**抜粋した文章**

CASE1 スリーエム ジャパン|脈々と受け継がれる、失敗を恐れず挑戦する風土 鍵は「自主性の尊重」と「コラボレーティブカルチャー」 宇田川 敦志氏 スリーエム ジャパン コーポレートR&Dオペレーション統轄技術部長
「ポスト・イット ノート」誕生の逸話をご存知だろうか。
ある技術者が、強力な接着剤をつくろうとしていて、偶然、良くくっつくが簡単にはがせる接着剤を発明する。
使い道がないかと思われたが、別の技術者の「本に挟んでも落ちない糊付きのしおり」というアイデアと結びつき、十数年の時を経て、世界的大ヒット商品が生まれた。
「失敗」で終わらせず、イノベーションに結びついた背景には、一人ひとりの自主性と仲間との協働を促す3M独自のカルチャーがあった。
[取材・文]=崎原 誠 [写真]=スリーエム ジャパン提供
革新的な製品を生み続けるイノベーション企業
3Mがもともとは鉱山事業の会社だったというと、驚く人もいるだろう。同社の社名の由来は、Minnesota Mining&Manufacturing。「Mining」は採鉱、鉱業を意味する。
アメリカ・ミネソタ州に鉱山を買い、採掘を始めた同社だったが、目的の鉱石は得られなかった。困った経営者たちは、工業製品の生産に用いるサンドペーパーを製造し、なんとか会社を継続させた。
「『失敗』というキーワードでいうと、一山当てようとしたけれど大外れ。つまり、創業から失敗とともにあった会社です。しかし、石を紙に塗布することで紙やすりをつくり、会社を興せたというのが創業の経緯になります」
スリーエム ジャパンのコーポレートR&Dオペレーション統轄技術部長、宇田川敦志氏はそう話す。

**課題の内容**
1 – 下のエントリーから、「Given: Select the Forms tab」を含む行を含めてエントリーの最後までをそのまま書き出すこと。画像は入れないこと。
2 – 3Mの創業と挑戦する風土を扱った文章を、最後の文の後から書き継ぐこと。

[保存済みエントリー]
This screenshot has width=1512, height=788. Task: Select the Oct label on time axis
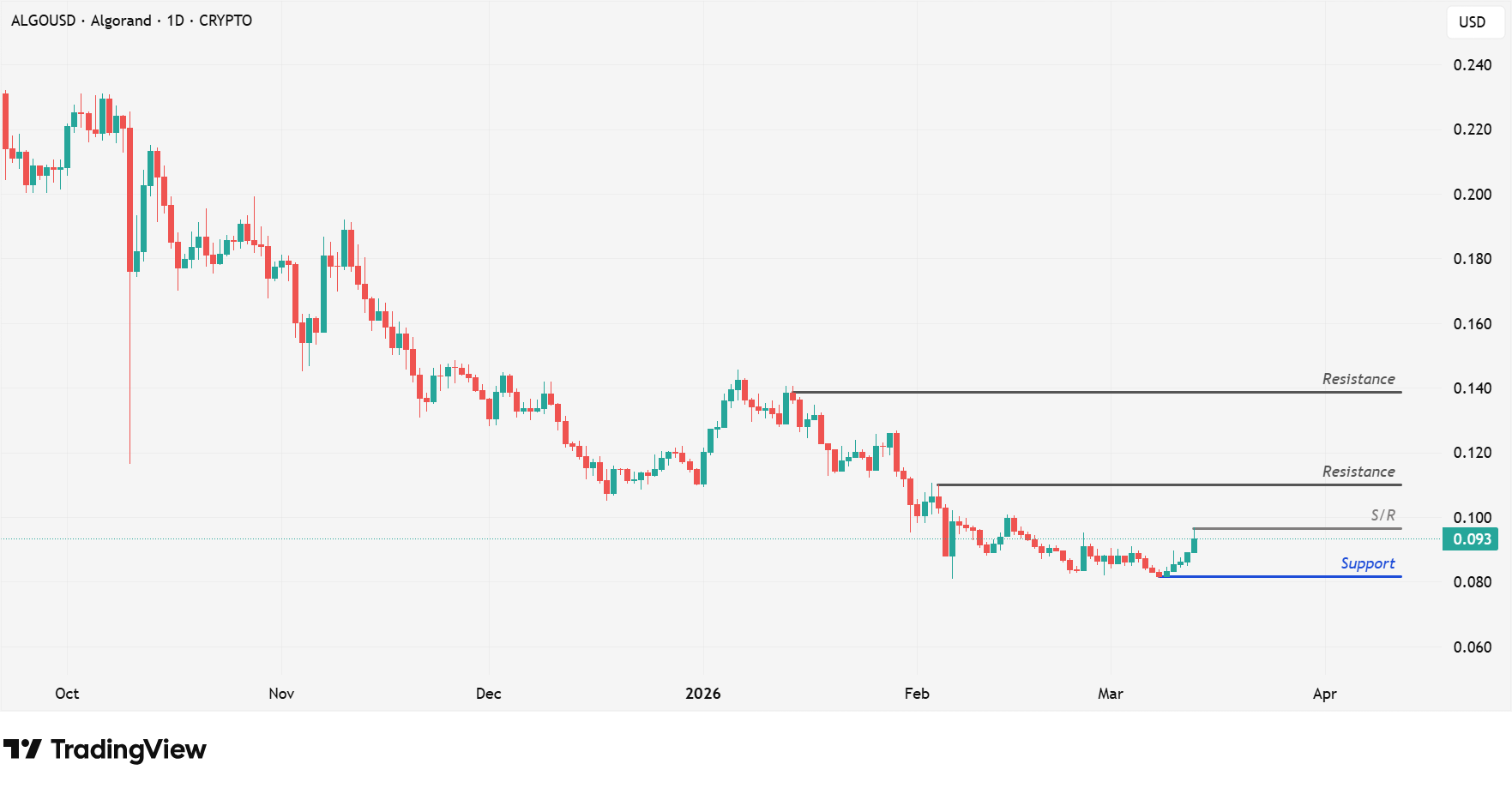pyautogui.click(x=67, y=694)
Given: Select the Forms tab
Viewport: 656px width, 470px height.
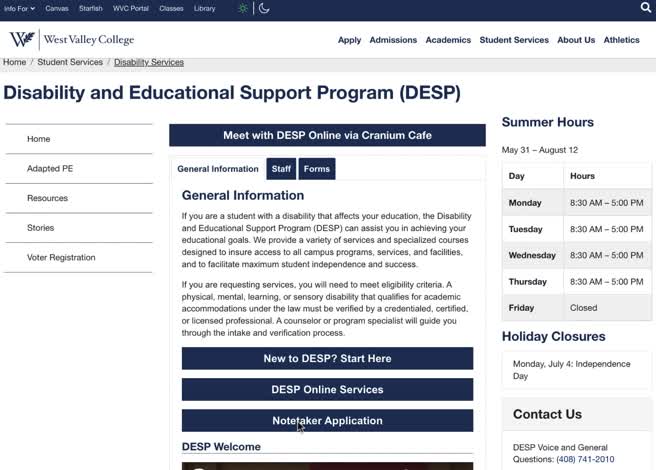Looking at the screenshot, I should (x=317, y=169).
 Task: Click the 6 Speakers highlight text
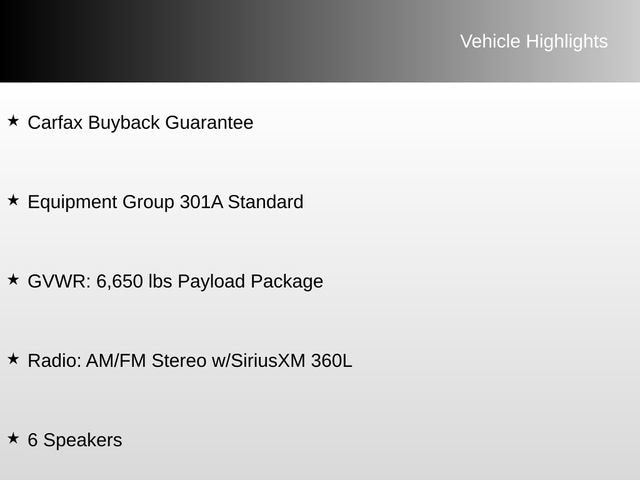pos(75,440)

**解答例**
1 –
Given: Select the Forms tab
Viewport: 656px width, 470px height.
Looking at the screenshot, I should (x=317, y=169).
 Task: Click the 6 Speakers highlight text
pos(75,440)

2 –
初のヒット商品が生まれたのは、創業から約20年後。同社のサンドペーパーは自動車のボディの研磨に使われていたが、研磨する際に粉じんが舞うことが、工場の作業環境の課題となっていた。それを見た同社の技術者が「何とかしたい」と研究を重ね、ボディに水をかけながら磨くことで、粉じんの飛散を減らせる耐水性サンドペーパーを開発した。
次のヒット商品も自動車関連だ。自動車を塗装する際にはマスキングテープを貼って色を塗り分けるが、当時は専用のテープがなく、接着力が強すぎて糊が残ったり、弱すぎてはがれてしまったりすることがあった。そこで、貼った部分を傷めず、塗装ラインがきれいに出るテープを開発した。
「製品を生み出すうえでは、現場に行ってお客様の困りごとを見つけ出すことを大切にしています。この姿勢は今も脈々と続いており、技術者も経営チームも大事にしています」
こうして生まれた革新的な商品群は、自動車、半導体から文房具、キッチン用品まで様々な分野に及び、今では、「イノベーションといえば3M」といわれるほど高い評価を得ている。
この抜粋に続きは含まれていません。